Sundance Film Festivali’nde görücüye çıktıktan sonra büyük ses getirmiş ve gittiği her festivalde seyircileri etkilemiş olan Ryan Coogler’in ilk yönetmenlik denemesi olan Fruitvale Station, aslında sinema kuralları çerçevesinde incelendiğinde ortalama bir film. Oscar Grant’ın tren istasyonunda polisler tarafından fiziksel şiddet gördükten sonra vurulma anının trenden cep telefonuyla çekilen görüntüleriyle başlayan film, henüz ilk dakikadan seyirciyi kendisine çekmeyi başarıyor; konuyu daha önceden bilmeyen bir seyirci için o görüntüler yetiyor ancak devamında seyirciyi doyuracak herhangi bir içerik bulmak zor. Ryan Coogler film boyunca Oscar Grant’ın hayattaki son günüyle ilgileniyor ve kızıyla, sevdiği kadınla, annesiyle olan ilişkilerini sakin bir üslupla anlatıyor. Daha sonra Oscar Grant’ın geçmişte yasa dışı işler yapsa dahi artık iyi bir insan olduğuna, hatta ailesini ayakta tutmak ve kızına güzel bir gelecek inşa etmek adına aldığı kararlara şahit oluyoruz, yaralı bir köpeği yoldan kaldırıp kaldırıma taşımasını, süpermarkette ne tip balık kızartacağını bilmeyen kadına yardım edişini izliyoruz. Bütün bunlar Oscar Grant’ı sevmemize ve onla empati kurmamıza sebep oluyor ve filmin sonunda polislerin sahneye çıkıp sorgusuz sualsiz şiddete başvurmasıyla başlayan malum sahneye geliyoruz. Yönetmen Coogler’ın sade bir şekilde geliştirdiği hikayedeki en büyük hata da başlangıç ile son arasında filmin genelini kapsayan yerde yapılmış oluyor. Çünkü Oscar Grant’ın karakter olarak nasıl biri olduğu tabii ki de önemli ancak ona ‘iyi bir aile babası olacaktı, eski yasa dışı işlerini bırakacaktı’ misyonu yüklemek kadar gereksiz bir çabası içerisine girmesi Fruitvale Station’ın değerini düşürüyor. Polis şiddetinin haksızlığını pekiştirmek için Oscar’a ihtiyacı yok filmin, eğer Oscar hala uyuşturucu satıcısı satıyor olsaydı ya da kızını sevmeyen bir baba olsaydı dahi filmin sonunda polisin silahıyla vurulması olayın şiddetini değiştirmeyecekti. Bu yüzden Oscar’ın ölmeden önceki pozitif seçimleriyle ilgilenmekten çok ülkedeki polis yönetiminin çürümüşlüğü üzerine Oscar’ın hikayesiyle paralel bir hikaye daha anlatabilseydi eğer, işte o zaman eleştirel kimliğini daha iyi yansıtan bir film ortaya çıkabilirdi.

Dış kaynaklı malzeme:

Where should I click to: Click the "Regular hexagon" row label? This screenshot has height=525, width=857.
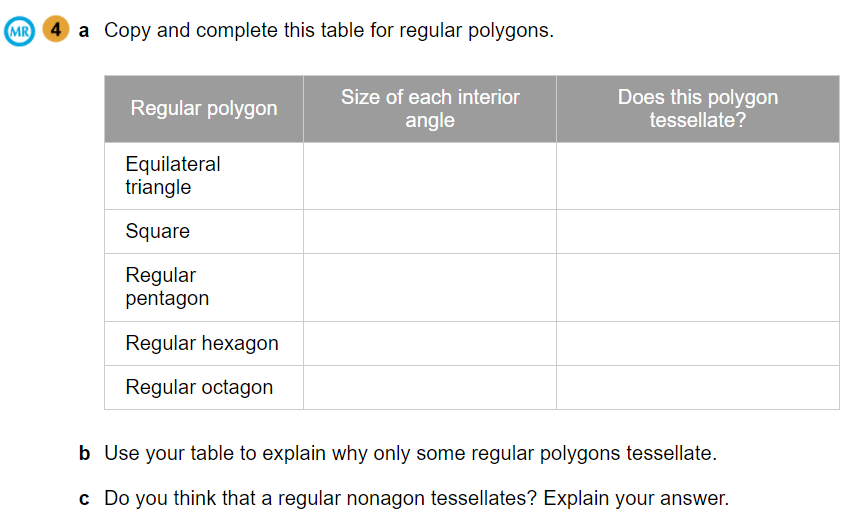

Başrollerini Chronicle filminden hatırladığımız Michael B. Jordan ile Be Kind Rewind filminde oynayan Melonie Diaz’ın paylaştığı filmde Oscar Grant’ın annesi rolünde de Octavia Spencer’i görüyoruz. Filmin izlenilirliğini bir kat daha arttıran başarılı oyunculukların yürek burkan hikayeyle birleşmesiyle bir kez daha ‘polis’ olgusunu tartışmaya açıyor Fruitvale Station. 2013’ün en dikkat çeken festival filmini izlemek ve izledikten sonra konuyu ülkemizin gündeminde de olan polis şiddetiyle karşılaştırmak isteyenlere tavsiye edilir.
Not: Oscar Grant’ı öldüren polis memurunun şok tabancası yerine yanlışlıkla gerçek silahını ateşlediğini söyleyip 11 ay ceza alması bile filmde tek cümleyle geçiştirilemeyecek bir ‘sehven adam öldürme’ klasiğidir.